The original Netflix prediction algorithm–the one which guessed how much you’d like a movie based on your ratings of other movies–was an amazing piece of computer technology, precisely because it managed to find things you didn’t know that you’d love…. Netflix… no longer wants to show me the things I want to watch, and it doesn’t even particularly want to show me the stuff I didn’t know I’d love.

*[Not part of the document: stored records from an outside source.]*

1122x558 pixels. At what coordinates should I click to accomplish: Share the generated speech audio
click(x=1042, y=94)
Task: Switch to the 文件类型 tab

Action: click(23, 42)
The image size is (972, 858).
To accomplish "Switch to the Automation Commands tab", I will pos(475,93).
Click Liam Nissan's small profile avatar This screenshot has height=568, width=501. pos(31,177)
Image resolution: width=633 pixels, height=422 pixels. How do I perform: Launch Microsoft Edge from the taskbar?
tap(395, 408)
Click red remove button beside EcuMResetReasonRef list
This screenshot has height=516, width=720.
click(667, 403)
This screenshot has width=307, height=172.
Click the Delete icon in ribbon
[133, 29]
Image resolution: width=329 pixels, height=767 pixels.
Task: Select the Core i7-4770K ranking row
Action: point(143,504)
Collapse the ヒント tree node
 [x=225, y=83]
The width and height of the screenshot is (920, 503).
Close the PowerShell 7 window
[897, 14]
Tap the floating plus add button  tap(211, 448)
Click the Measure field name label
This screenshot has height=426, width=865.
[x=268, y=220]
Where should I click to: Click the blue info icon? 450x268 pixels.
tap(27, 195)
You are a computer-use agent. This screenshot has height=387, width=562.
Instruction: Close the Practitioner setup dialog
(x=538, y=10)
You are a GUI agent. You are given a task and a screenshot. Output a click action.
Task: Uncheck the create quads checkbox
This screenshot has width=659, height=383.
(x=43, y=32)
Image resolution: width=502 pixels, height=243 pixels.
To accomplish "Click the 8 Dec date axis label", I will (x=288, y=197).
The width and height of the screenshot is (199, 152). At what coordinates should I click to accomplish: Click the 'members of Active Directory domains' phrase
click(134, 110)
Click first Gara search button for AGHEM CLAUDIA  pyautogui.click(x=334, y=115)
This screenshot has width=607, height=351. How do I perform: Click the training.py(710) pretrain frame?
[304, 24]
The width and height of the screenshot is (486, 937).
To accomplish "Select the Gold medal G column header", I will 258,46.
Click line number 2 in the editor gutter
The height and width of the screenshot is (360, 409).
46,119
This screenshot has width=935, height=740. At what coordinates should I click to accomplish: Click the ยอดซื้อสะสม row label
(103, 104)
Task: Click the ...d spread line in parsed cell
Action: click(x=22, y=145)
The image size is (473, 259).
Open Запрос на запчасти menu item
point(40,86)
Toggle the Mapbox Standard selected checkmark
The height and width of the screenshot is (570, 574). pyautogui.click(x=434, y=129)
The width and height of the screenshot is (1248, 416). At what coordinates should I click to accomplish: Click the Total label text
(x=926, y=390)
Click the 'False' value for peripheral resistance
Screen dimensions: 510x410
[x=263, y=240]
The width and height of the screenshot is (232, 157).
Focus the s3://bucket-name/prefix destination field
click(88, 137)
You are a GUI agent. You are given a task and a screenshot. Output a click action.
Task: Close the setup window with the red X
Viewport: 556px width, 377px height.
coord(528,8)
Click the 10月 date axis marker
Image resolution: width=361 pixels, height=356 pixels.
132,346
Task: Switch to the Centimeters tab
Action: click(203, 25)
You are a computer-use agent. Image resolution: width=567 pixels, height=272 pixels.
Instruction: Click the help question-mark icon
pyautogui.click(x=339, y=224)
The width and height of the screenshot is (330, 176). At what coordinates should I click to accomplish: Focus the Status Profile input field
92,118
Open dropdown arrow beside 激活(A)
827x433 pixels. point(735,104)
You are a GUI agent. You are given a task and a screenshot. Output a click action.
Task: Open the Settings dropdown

Instead, it just wants to feed me more and more and more of the same, drawing mainly from a library of second-tier movies and TV shows, and actually making it surprisingly hard to discover the highest-quality content…. This move is surely great for Netflix’s future profitability…. But there’s something a bit screwy about a world where I find iTunes to be a more useful discovery mechanism for Netflix material than Netflix itself.”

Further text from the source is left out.